How do I find my other eigenvector?   
 A: The other eigenvector is no eigenvector in the ordinary sense, it is a vector that resides in the generalized eigenspace which is $$\det({\bf A}-3{\bf I})^k=0, k>1$$If you calculate for example $k=2$ you get the 0 matrix. Therefore the generalized eigenspace for $\lambda = 3$ is all of ${\mathbb R}^2$ in our case.
You can either solve the matrix equation:
$$\bf AS = SJ$$
Where $\bf J$ is the Jordan matrix block you describe and $\bf A$ is the matrix and first column in $\bf S$ is the eigenvector.
Or we can try minimizing:
$$\|({\bf A}-3{\bf I}){\bf v} - [-1,1]^T\|_2^2$$
Now maybe it gets easier to solve.
A: Strictly speaking, the other Jordan basis vector you’re trying to compute is a generalized eigenvector, but that’s bit of terminology isn’t the crucial thing here.
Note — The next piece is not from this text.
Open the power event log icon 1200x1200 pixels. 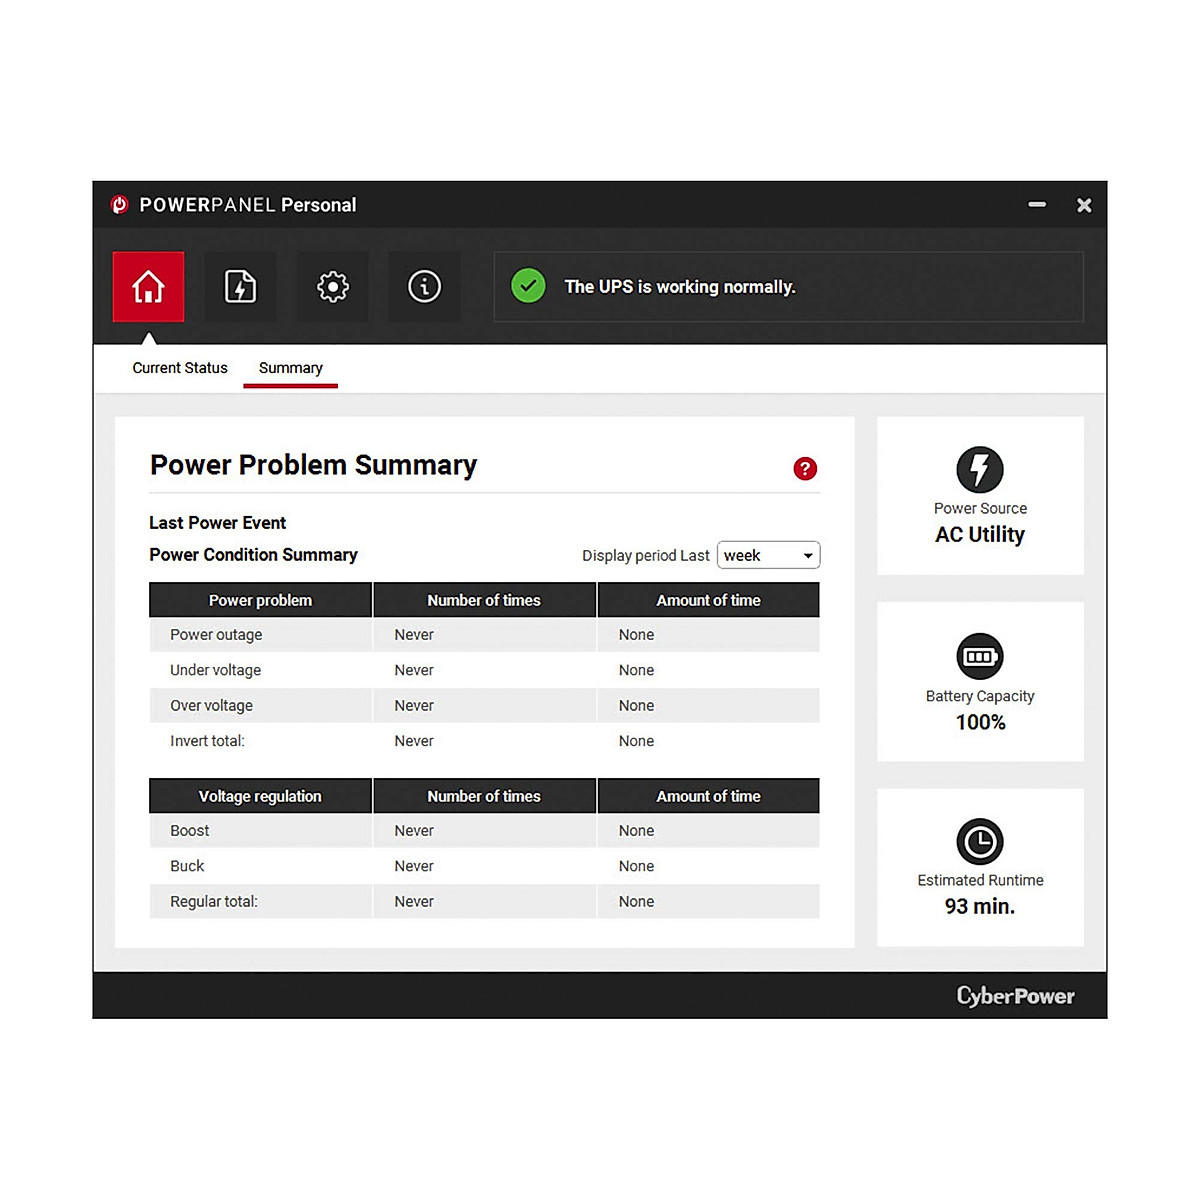[240, 287]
There’s no such thing as the (generalized) eigenvector, since any scalar multiple of it is also a (generalized) eigenvector of the same eigenvalue.  
The fact that your system of equations “reduces to $0=0$” means that the two equations aren’t independent and have an infinite number of solutions. Solve one of the equations for $b$ and then choose a convenient value of $a$, and you’ll have your generalized eigenvector.